Crédit : Eric Bolte-USA TODAY Sports

Impact

Où sont les leaders?

Où sont les leaders?

Vincent Destouches

Publié 11 juin
Mis à jour 11 juin

Un blogue de Vincent Destouches

On dit que l’Impact de Montréal est l’équipe d’Ignacio Piatti. C’est malheureusement vrai. Il porte le club à bout de bras depuis des années, et cela se confirme encore cette saison, puisqu’il a son mot à dire sur 11 des 15 buts montréalais (5 buts, 6 passes).

Quand il joue, l’Impact est dépendant de sa forme du jour. Et quand il ne joue pas, l’équipe ne semble pas savoir à quel saint se vouer – Montréal a une fiche de 4-13-4 (17 buts pour, 36 buts contre) en son absence.

Problème : méforme, blessure... L’Argentin connaît son plus mauvais mois avec le Bleu-Blanc-Noir (0 but, 0 passe à ses 5 derniers matchs) depuis sa très médiatique négociation de contrat avec le président Joey Saputo, en fin de saison dernière. Hum...

Cela pose la question suivante : vers qui se tourne-t-on quand «Nacho» n’y est pas? Quels joueurs peuvent rendre les autres meilleurs?

Si l’on se fie à la défaite montréalaise à Dallas, la réponse est... personne. Pour parler en cliché sportif, disons que personne ne s’est levé. Mais grattons le bobo, un petit peu. Qui sont les leaders techniques de cette équipe, ceux qui auraient dû prendre les choses en main?

Saphir Taïder est un nom qui vient rapidement en tête, de par son statut de joueur désigné. Il n’est pas voué, comme l’était Blerim Dzemaili, à être une arme fatale dans les 30 derniers mètres. Il en devient donc plus dépendant de la qualité des joueurs autour de lui... L’Algérien se démène, mais il est handicapé par un déchet technique important. Le costume de dépositaire du jeu montréalais est trop grand pour lui, dans l’état actuel de cet Impact 2018.

Alejandro Silva a le statut d’un joueur désigné «virtuel», puisque l’Impact a utilisé de l’argent d’allocation pour faire baisser le montant de son salaire en dessous du seuil établi. À 28 ans, l’ancien international uruguayen est censé être un joueur confirmé, amenant une vraie valeur ajoutée à l’équipe. Je la cherche encore.

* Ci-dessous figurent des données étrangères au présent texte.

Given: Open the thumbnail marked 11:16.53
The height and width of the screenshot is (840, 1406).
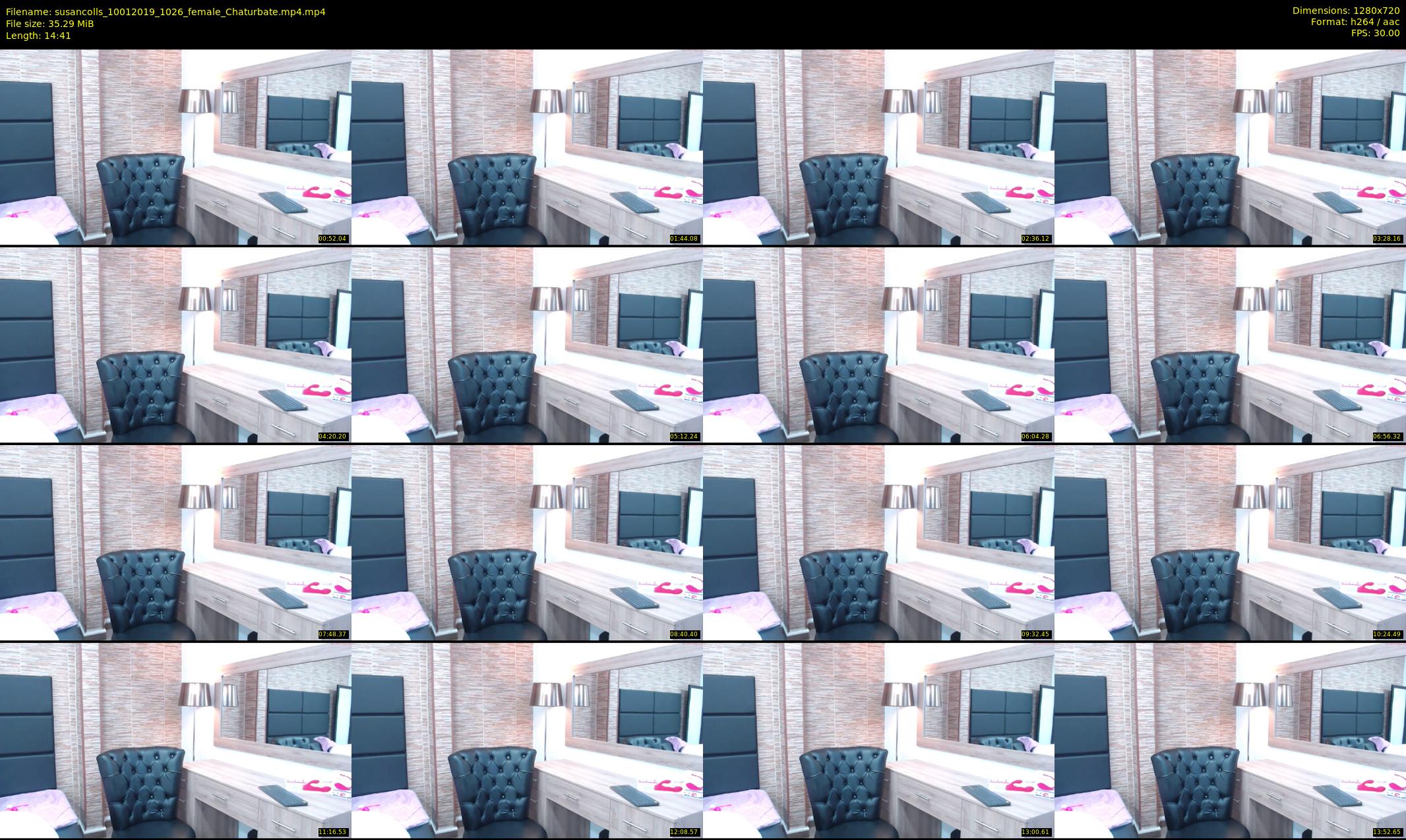Looking at the screenshot, I should (175, 740).
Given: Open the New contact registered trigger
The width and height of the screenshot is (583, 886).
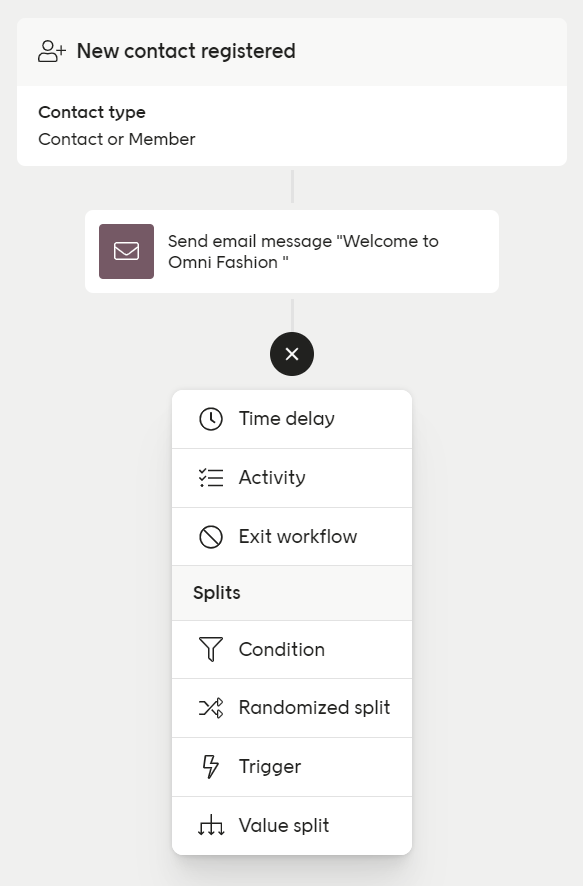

Jeisson Vargas remplit supposément la case du jeune un peu fou, mais pétri de talent. Alors oui, il marque. Mais l’expression «l’arbre qui cache la forêt» lui va comme un gant. Au-delà de ses buts, on guette des coups d’éclat qui ne viennent jamais. Ce qui m’étonne, c’est que pour un joueur créateur, sa prise de risque est excessivement minimale. Quand il reçoit le ballon dans le dernier tiers du terrain, il se contente de le redonner, souvent en arrière, comme s’il rejetait le statut de détonateur.

Matteo Mancosu n’a pas vocation à être un leader technique, mais il est supposé être un buteur confirmé. Je sais trop bien à quel point la confiance est le moteur des attaquants, donc je ne m’acharnerai pas sur l’Italien, qui n’a guère enchaîné les matchs. Mais je pense quand même qu’il n’aurait pas dû rater son occasion en or, en fin de première mi-temps.

Tout cela nous amène à un constat : ces joueurs-là ont peut-être des qualités individuelles, mais lorsqu’ils sont assemblés, ils ne forment pas une bonne équipe. Le fait qu’ils viennent tous de championnats étrangers, sans une appartenance ni une connaissance profonde de Montréal ou de la MLS, n’aide pas non plus. On touche ici aux limites qu’offrent les vidéos de faits saillants sur YouTube...

À l’exception de Taïder, ces joueurs semblent plutôt appelés à devenir des éléments de profondeur. Or, ils étaient le plan A d’un Impact qui n’a pas de plan B.

Alors... vivement juillet? J’espère que l’étonnant silence du directeur technique Adam Braz, dans la passe actuelle, signifie que le club travaille d’arrache-pied pour offrir une équipe plus compétitive.